In three hundred pages, Vonnegut manages to make us laugh out loud with characters and situations that he has cunningly crafted to mock humanity and remember us how far from perfect we are. Full of guile and irony, Cat's Cradle is a smart, yet easy-to-read masterpiece that should be included in every reader's shelves.

DeDeFlowers This is the second book I have read by Vonnegut. The first being Slaughterhouse Five, which I was luke-warm for. I have to say that Cat's Cradle really impressed me. I loved the story. It kept up a nice pace and was easy to follow. Kurt's writing style is super fast to read and the many, many chapters also broke up the book in a pleasing way. I was thoroughly entertained during every page of this book. During the time it was written I would imagine it being very 'gutsy' a subject to write about and it stands the test of time. It mocks religion in such a true, but not annoying way. I absolutely loved it. It had a really great ending as well. I don't give out five stars too often but this book definitely called for it!
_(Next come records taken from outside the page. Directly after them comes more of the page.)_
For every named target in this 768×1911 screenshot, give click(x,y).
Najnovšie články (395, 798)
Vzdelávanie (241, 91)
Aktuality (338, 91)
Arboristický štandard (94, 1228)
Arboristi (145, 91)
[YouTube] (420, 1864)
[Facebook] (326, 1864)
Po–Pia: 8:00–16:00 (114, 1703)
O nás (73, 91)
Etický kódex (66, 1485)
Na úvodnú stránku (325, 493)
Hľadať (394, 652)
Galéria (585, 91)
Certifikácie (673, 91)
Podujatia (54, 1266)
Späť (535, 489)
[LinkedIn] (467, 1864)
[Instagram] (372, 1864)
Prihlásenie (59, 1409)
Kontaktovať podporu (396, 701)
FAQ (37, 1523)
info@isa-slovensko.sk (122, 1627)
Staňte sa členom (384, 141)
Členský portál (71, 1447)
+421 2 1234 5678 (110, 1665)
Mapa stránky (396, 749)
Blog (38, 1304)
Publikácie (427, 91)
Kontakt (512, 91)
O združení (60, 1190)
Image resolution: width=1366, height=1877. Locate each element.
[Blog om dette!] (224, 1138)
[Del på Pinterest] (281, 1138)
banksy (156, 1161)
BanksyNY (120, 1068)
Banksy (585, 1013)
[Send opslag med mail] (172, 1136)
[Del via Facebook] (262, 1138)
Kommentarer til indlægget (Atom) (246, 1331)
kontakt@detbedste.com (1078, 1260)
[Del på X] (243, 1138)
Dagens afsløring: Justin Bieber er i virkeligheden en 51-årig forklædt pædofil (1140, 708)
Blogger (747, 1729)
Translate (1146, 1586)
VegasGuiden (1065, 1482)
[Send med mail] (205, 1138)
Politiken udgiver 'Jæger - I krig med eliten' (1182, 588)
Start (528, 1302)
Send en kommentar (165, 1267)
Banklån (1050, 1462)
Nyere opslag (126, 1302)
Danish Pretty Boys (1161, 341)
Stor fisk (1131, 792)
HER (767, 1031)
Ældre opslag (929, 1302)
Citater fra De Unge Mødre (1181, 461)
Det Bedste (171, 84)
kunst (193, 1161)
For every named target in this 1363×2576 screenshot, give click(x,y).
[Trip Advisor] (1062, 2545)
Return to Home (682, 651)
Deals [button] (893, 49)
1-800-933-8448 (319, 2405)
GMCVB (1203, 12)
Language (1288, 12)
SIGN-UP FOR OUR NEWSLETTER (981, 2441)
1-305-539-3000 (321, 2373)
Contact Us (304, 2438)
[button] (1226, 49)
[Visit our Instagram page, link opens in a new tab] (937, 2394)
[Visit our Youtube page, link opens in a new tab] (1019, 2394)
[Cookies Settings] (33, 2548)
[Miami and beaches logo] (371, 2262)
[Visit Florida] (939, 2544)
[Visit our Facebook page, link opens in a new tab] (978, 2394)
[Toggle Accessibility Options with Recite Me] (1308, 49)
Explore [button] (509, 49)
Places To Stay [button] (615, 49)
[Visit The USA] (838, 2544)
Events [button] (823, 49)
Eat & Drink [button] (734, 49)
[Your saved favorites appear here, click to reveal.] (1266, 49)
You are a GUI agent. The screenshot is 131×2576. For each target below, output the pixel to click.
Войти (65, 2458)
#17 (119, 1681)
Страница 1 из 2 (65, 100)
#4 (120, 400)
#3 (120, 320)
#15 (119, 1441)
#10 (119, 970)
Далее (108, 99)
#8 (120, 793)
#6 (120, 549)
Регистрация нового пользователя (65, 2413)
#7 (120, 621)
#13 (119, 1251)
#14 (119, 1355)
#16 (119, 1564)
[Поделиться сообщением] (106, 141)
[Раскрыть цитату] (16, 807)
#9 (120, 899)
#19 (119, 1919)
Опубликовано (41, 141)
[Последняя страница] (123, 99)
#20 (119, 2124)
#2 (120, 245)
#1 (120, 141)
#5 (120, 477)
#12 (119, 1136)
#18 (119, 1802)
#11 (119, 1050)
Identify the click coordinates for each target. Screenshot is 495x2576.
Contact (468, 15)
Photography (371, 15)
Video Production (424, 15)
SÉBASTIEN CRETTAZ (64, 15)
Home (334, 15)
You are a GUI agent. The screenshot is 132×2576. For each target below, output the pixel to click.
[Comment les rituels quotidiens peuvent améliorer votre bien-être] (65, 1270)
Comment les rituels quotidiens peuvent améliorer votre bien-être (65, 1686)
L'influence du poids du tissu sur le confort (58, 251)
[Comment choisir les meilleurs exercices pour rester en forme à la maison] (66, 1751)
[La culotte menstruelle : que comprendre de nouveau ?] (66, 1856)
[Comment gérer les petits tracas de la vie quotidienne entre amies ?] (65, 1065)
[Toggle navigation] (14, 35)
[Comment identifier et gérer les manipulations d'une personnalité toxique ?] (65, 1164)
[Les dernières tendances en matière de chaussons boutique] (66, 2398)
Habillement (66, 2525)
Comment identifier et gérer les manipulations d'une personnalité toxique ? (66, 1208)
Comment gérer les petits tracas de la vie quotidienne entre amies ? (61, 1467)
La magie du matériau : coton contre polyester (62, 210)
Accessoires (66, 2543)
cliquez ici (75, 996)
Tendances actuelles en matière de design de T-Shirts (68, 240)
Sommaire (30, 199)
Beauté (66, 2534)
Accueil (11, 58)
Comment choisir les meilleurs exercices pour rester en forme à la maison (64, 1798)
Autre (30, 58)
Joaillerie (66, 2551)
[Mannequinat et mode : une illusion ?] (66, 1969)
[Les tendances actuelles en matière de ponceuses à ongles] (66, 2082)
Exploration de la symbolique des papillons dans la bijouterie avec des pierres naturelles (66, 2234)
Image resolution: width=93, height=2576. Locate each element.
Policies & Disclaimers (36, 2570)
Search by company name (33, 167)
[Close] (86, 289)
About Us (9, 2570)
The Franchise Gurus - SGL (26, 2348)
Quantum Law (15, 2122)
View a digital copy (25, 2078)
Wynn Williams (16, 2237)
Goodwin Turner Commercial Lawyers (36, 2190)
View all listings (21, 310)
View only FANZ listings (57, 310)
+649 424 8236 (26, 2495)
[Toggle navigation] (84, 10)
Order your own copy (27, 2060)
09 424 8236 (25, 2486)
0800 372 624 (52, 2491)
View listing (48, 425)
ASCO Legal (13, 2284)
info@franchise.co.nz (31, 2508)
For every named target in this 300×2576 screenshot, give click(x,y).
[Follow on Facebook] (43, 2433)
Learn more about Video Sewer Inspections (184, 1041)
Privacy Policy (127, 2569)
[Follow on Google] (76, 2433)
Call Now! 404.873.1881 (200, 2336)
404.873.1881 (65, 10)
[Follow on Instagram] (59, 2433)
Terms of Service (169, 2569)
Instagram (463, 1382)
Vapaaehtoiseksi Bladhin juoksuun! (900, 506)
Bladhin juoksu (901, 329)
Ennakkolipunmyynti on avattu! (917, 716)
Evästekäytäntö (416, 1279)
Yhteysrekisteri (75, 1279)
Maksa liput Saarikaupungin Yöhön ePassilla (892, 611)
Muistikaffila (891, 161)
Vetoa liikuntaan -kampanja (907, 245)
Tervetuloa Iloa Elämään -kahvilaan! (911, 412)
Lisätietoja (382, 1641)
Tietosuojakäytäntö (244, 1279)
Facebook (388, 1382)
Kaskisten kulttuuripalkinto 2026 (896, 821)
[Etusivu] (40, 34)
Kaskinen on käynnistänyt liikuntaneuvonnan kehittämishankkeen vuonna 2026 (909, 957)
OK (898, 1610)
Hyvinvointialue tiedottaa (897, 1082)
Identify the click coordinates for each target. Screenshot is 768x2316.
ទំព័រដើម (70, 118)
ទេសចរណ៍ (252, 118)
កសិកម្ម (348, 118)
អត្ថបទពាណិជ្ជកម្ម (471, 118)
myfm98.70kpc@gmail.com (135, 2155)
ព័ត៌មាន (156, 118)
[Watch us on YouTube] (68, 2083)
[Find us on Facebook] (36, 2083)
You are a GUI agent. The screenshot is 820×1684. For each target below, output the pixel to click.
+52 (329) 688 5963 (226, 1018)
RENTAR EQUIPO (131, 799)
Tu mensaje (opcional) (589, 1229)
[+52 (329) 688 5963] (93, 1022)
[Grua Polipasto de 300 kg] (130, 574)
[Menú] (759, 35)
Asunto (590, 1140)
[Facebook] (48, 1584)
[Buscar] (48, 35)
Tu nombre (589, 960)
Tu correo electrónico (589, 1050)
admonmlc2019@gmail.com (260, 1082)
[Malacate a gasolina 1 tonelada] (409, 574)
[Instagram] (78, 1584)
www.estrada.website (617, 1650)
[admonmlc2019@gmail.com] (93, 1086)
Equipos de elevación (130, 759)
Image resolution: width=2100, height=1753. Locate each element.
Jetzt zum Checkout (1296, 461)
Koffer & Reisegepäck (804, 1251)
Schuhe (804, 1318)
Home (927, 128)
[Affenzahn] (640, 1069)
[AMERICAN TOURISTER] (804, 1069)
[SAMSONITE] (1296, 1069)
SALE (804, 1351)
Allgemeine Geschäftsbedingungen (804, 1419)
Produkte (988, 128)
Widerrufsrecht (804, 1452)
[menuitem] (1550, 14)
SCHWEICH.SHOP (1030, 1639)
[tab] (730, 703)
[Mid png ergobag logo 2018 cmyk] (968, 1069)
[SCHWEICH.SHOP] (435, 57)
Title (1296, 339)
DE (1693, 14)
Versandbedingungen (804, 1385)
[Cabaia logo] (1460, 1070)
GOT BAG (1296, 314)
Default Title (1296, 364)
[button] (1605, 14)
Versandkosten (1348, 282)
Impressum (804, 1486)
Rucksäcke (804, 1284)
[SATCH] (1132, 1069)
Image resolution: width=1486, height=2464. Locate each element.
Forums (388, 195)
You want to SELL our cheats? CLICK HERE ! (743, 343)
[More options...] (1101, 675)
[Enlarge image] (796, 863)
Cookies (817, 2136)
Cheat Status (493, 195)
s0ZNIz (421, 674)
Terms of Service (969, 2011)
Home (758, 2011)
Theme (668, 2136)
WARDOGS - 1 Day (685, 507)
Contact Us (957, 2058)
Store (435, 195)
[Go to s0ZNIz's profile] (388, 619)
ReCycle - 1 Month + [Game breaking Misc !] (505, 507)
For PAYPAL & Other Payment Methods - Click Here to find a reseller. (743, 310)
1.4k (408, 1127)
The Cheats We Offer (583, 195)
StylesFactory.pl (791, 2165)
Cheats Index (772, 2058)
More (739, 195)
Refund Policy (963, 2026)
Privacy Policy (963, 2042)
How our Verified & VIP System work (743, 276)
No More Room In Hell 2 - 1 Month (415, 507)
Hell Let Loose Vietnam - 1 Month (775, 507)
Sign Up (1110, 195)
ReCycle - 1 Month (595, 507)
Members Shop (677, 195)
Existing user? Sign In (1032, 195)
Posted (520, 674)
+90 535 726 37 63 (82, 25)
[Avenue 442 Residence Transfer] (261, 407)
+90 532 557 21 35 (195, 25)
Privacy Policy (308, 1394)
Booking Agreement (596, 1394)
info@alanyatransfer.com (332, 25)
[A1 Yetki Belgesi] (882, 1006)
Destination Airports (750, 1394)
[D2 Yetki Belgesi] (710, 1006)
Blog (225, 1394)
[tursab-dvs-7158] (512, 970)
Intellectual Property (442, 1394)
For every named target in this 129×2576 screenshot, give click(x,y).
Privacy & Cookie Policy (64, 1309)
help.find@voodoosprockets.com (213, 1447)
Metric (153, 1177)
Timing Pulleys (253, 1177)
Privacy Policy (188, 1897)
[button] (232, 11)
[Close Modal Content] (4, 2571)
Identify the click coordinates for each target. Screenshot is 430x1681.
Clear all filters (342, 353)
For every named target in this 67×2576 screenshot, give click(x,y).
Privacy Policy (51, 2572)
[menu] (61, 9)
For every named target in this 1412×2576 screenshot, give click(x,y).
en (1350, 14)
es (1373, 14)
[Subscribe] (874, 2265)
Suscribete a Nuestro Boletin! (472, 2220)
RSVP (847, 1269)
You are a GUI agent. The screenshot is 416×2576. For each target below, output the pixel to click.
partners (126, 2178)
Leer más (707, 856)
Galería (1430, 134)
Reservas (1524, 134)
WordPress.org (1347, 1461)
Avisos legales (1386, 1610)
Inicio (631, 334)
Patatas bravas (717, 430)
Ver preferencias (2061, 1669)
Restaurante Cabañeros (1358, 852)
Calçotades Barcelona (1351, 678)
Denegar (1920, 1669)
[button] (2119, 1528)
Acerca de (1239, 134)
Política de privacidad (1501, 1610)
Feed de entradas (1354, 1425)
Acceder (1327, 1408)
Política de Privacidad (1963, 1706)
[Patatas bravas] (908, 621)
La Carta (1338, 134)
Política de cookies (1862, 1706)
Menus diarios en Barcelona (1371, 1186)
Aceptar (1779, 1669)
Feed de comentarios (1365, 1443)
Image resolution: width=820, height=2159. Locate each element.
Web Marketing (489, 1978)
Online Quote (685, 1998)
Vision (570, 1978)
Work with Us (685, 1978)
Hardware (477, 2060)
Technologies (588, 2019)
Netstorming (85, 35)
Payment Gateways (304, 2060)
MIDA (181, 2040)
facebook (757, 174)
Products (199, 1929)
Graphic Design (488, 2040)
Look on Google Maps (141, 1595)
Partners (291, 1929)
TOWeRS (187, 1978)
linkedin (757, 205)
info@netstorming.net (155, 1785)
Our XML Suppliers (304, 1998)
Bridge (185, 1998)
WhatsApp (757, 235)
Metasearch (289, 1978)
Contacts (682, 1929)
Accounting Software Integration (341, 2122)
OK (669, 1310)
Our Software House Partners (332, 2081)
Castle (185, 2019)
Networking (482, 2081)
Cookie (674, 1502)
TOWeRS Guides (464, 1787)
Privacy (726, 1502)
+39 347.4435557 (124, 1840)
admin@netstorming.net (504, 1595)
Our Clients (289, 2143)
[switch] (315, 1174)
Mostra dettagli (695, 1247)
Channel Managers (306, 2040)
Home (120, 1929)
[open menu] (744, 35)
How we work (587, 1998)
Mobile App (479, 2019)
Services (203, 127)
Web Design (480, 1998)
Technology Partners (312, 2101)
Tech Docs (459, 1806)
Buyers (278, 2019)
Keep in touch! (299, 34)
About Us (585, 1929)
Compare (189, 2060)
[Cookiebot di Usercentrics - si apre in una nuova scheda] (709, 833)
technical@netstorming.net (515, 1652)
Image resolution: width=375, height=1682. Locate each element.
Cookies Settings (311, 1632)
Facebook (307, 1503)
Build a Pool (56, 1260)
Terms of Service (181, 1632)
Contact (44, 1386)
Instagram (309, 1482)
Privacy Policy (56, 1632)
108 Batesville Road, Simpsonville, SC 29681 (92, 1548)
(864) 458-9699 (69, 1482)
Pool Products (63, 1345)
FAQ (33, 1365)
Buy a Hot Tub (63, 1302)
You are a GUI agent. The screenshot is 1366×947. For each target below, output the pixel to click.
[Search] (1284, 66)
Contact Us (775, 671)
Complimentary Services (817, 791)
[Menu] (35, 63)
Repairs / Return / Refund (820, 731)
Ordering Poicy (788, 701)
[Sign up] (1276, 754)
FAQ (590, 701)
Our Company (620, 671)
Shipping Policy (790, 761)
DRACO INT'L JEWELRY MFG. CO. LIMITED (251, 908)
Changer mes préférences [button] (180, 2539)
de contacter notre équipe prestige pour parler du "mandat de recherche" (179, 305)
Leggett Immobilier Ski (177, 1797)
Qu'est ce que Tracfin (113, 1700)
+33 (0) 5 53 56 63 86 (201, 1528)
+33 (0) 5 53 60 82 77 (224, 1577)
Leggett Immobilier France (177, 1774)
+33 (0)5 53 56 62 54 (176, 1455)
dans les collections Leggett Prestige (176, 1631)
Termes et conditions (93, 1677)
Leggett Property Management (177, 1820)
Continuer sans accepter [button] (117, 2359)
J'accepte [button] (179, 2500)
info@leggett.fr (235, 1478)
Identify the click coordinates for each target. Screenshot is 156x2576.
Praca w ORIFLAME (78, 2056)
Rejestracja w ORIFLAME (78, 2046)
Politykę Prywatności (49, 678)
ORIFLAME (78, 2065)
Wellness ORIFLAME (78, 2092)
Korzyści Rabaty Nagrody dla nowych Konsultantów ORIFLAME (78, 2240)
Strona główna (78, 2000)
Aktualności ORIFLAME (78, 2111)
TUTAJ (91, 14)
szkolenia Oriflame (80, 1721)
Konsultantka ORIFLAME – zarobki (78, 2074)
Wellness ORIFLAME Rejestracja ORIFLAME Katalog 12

As for the books I am recommending, because I have only read one of his (Vonnegut's) other books I will mention how much Chuck Palahniuk writes like Vonnegut. They are very similar and I think if you enjoy one you will enjoy the other.

A+ for Cat's Cradle.

Anonymous I feel so mortified that I did not like this book. I love Kurt Vonnegut. but this book had more potential. I wanted more backround information for his main character, if any. I mean he cant just shove me into a story, nay, a world that has no clear explanation at all. I wasnt sure if they were in the future or what the heck San Lorenzo was supposed to be. I really liked the whole Ice Nine part of the story. but besides that I was just disinterested and confused. this is nothing against Kurt Vonnegut at all I love the man he is amazing, a genius I am sure. but he just needed to give me a little more info to be able to acutally care about these characters. It could just not measure up to Slaughter House

Anonymous This book was recommended to me by a friend, and I really did enjoy it. The basic plotline follows John and his quest for information for his book on the atomic bomb, which leads him to discover Bokononism- a religion that admits that it's a bunch of lies. John experiences the danger of human stupidity coupled with technology. I've read many of Vonnegut's works, and I enjoyed this one the most so far because of the easy-to-follow plot line and developed characters. You can either read this book for enjoyment or for depth and moral debate; either way it would not be a waste of time to check it out.

Anonymous I have never read a book that caused me to cry and laugh simultaneously when I finished it. I think this amazing book works on two different levels. First, there is the obvious humor of the plot every single character in this apocalyptic scenario is mental. However, on another level, the irony runs deep. It is one of those truthful books that is compelling and profound enough to make you shiver. I suppose this does not exactly tell you why to read the book, but I can assure you that Vonnegut's words speak for themselves. Just trust me: Read Cat's Cradle you will not regret it.